Motifs are recurring structures, contrasts, or literary devices that can help to develop and inform the text’s major themes.

Coincidence

Even the most cursory reading of The Mayor of Casterbridge reveals a structural pattern that relies heavily on coincidence. Indeed, the story would hardly progress were it not for the chance occurrences that push Henchard closer and closer to failure. For example, the reappearance of just one long-lost character would test our willingness to believe, but here we witness the return of Susan, the furmity-woman, and Newson, each of whom brings a dark secret that contributes to Henchard’s doom. Although we, as modern readers, are unlikely to excuse such overdetermined plotting, we should attempt to understand it. Hardy’s reliance on coincidence relates directly to his philosophy of the world. As a determinist, Hardy believed that human life was shaped not by free will but by such powerful, uncontrollable forces as heredity and God. Henchard rails against such forces throughout the novel, lamenting that the world seems designed to bring about his demise. In such an environment, coincidence seems less like a product of poor plot structure than an inevitable consequence of malicious universal forces.
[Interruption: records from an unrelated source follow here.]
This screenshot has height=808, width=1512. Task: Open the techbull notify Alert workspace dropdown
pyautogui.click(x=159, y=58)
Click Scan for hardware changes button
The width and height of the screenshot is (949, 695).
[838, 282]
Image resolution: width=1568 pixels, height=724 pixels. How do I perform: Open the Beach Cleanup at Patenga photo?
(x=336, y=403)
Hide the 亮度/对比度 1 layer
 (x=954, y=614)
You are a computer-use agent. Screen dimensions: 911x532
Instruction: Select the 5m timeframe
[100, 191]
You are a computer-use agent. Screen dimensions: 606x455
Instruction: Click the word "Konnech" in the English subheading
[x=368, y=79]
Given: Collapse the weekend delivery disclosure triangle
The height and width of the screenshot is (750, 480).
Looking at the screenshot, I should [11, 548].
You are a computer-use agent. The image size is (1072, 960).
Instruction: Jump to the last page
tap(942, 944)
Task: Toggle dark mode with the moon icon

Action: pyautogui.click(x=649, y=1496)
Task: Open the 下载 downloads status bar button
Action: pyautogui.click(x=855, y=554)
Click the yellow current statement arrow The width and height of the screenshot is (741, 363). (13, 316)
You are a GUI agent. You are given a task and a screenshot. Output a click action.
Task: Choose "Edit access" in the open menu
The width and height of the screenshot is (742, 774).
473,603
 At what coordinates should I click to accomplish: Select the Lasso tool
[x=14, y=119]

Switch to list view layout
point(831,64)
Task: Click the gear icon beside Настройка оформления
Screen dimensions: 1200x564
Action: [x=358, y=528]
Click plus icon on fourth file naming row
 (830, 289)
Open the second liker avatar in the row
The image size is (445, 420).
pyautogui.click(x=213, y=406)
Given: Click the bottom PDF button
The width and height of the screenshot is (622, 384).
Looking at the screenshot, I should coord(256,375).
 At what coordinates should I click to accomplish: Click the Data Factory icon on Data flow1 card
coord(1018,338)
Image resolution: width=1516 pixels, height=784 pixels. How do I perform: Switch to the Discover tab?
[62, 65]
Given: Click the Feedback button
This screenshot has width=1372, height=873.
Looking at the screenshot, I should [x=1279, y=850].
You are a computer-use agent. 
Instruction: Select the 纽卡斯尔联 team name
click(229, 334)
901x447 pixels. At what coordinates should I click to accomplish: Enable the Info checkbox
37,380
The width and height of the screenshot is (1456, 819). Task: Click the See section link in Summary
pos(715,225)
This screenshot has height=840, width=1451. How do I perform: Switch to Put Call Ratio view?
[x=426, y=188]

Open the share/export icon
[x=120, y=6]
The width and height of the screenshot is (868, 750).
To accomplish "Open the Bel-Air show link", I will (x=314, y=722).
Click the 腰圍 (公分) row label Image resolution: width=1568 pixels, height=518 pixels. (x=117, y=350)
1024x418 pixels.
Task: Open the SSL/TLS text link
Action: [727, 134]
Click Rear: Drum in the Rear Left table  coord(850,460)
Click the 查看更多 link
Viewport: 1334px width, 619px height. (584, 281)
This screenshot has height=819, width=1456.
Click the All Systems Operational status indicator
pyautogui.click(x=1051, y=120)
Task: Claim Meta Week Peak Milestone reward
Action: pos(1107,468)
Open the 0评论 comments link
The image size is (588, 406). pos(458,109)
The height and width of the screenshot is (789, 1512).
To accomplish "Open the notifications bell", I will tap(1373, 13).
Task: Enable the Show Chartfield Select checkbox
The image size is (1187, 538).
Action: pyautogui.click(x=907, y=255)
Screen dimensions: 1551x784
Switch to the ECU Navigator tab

The Tension between Tradition and Innovation

Casterbridge is, at first, a town untouched by modernism. Henchard’s government runs the town according to quaintly traditional customs: business is conducted by word of mouth and weather-prophets are consulted regarding crop yields. When Farfrae arrives, he brings with him new and efficient systems for managing the town’s grain markets and increasing agricultural production. In this way, Henchard and Farfrae come to represent tradition and innovation, respectively. As such, their struggle can be seen not merely as a competition between a grain merchant and his former protégé but rather as the tension between the desire for and the reluctance to change as one age replaces another.

Hardy reports this succession as though it were inevitable, and the novel, for all its sympathies toward Henchard, is never hostile toward progress. Indeed, we witness and even enjoy the efficacy of Farfrae’s accomplishments. Undoubtedly, his day of celebration, his new method for organizing the granary’s business, and his determination to introduce modern technologies to Casterbridge are good things. Nevertheless, Hardy reports the passing from one era to the next with a quiet kind of nostalgia. Throughout the novel are traces of a world that once was and will never be again. In the opening pages, as Henchard seeks shelter for his tired family, a peasant laments the loss of the quaint cottages that once characterized the English countryside.

The Tension between Public Life and Private Life

Henchard’s fall can be understood in terms of a movement from the public arena into the private one. When Susan and Elizabeth-Jane discover Henchard at the Three Mariners Inn, he is the mayor of Casterbridge and its most successful grain merchant, two positions that place him in the center of public life and civic duty. As his good fortune shifts when his reputation and finances fail, he is forced to relinquish these posts. He becomes increasingly less involved with public life—his ridiculous greeting of the visiting Royal Personage demonstrates how completely he has abandoned this realm—and lives wholly with his private thoughts and obsessions. He moves from “the commercial [to] the romantic,” concentrating his energies on his personal and domestic relationships with Farfrae, Lucetta, and Elizabeth-Jane.